My Android Experiences

Posted by on Sep 2, 2010 | 5 Comments

There should be an image here!I’ve been sitting on this for a while now, but I think I am ready to come forward with it. Android is neat. And I will be among the first to admit my experiences with it have been generally limited. Both borrowing a friend’s phone in addition to going to the Verizon store and playing with no less than four different models it offered at the time. So with this said, I have no idea if these phones were running the latest Froyo release or not. Understand this, I am merely speaking as what Joe User sees today when he goes phone shopping.

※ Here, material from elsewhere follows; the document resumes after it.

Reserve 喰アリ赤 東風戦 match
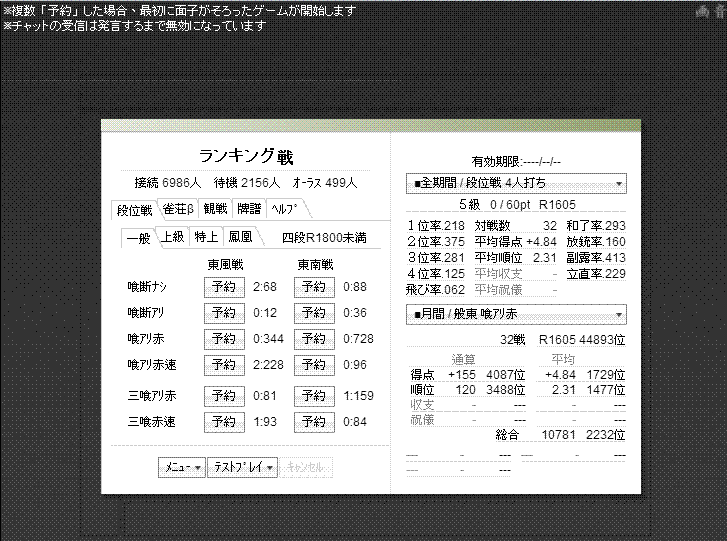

Based on my experiences, I found the Android phones I was able to play with to be fast, responsive, and for a geek, simply awesome. But my goodness, I would sooner recommend playing in traffic than tell a casual phone user to try this as their first smart phone. The UI is awful, despite the different skins in play. And while the app store was, in my honest opinion, easier to navigate than what Apple offers, I noticed that the phones I was testing downloaded the apps and they were then nowhere to be found. Kind of annoying — likely user error. But the point is, the apps were confirmed as downloaded. On the iPhone, just slide back and forth and there they are.

Great, so clearly this means that I am now some rabid Apple fanboy who is going to exclaim that everything about Android sucks and your time is best spent with an iPhone 4. Actually, no. I’d  more less equate it to this. For some people, all smart phones might be overwhelming. For others, maybe specific types instead. But based on my experiences with both platforms, I am finding that if I am going to be recommending a smart phone for someone not as geeky as myself, I cannot in good faith, include Android phones in their current form to tech novices. There is just no way. For people comfortable with technology, however, oh my, yes, I think Android phones are very powerful and full of potential. They do a lot of things right, sadly appealing to new users is not necessarily one of those things. Well, at least they have keyboard choices…

[Photo above by laihiu / CC BY-ND 2.0]

[awsbullet:Prasanna Amirthalingam]

  • http://THERESTLESSMOUSE.COM J.D.

    I have a had a MyTouch Android phone from T-mobile for about a year, it generally works OK, all the apps I need are there and usually free.

    But I have toyed around with a friend’s I-phone and I have to say that it’s much more responsive. My Android has “Force Close” issues sometimes too.

    That being said, I am so happy with T-mobile that I will probably get another Android phone next time, hoping that they have improved.

  • mike

    techie or not you really must ask any person buying a phone what they want to do with it…..if they want to play games and listen to music ETC the choices get smaller and smaller quickly it really does not matter what they know when they pick up the device. If they want to do it they will learn. Simple as that. If you give them a standard phone well then I believe you limited them too much. Techie people tend to write off non techie types right away and say well dumb yourself down instead of challenging them to do what it is they really want to do anyways. Having said that I know there is always people who are best with the flip phone :) . Just an IMO from me

  • Len Cleavelin

    Granting that I am a geek, Android’s “just worked” for me right from the beginning.

    The big advantage for me is that I NEED a physical keyboard, and there are a number of Android devices that accomodate me (my current phone: the T-Mobile myTouch 3G Slide). As long as Apple insists that a sucka$$ touchscreen keyboard is the only way to go, you can’t pay me enough to touch an iPhone.

    (I have an iPod Touch, and my mT3GS does allow for touchscreen keyboard input, so I am very familiar with that style keyboard; I simply can’t abide it for anything longer than inputting a URL into a Web browser. For those of you who can deal with it, fine. I’m glad I have a choice, though.

  • Brian Hanifin

    There are no less than 2 places you can access the newly installed app.

    1.) Open the app menu* from the icon at the bottom center (up arrow or squares) of any home screen.

    2.) Newly installed apps are added to the notification bar^.

    * Instead of the home screen being the app menu, the app menu is a drawer at the bottom of the screen. The advantage of this approach is you can have widgets on the home screens, and you can drag only the apps you use most often to the home screens.

    ^ With a downward swipe from the top of the screen you can open the notification bar. Recently installed app titles will appear on this list.

  • warpwiz

    I went Android, wanting to consolidate my Palm TX and phone into 1 device. But I returned it. Android’s calendar and contacts utilities are so weak and inadequate, I could not begin to justify the switch. No user-definable fields, no ad hoc fields, no security by entry. The Palm TX is ancient and still years ahead of what is needed by anyone who keeps their personal data electronically.

    Couple that with no ability to directly port the data (the only method is to give all my contacts and calendar info to Google – again, no place for anything but name & address. Let’s not even begin to discuss security & privacy).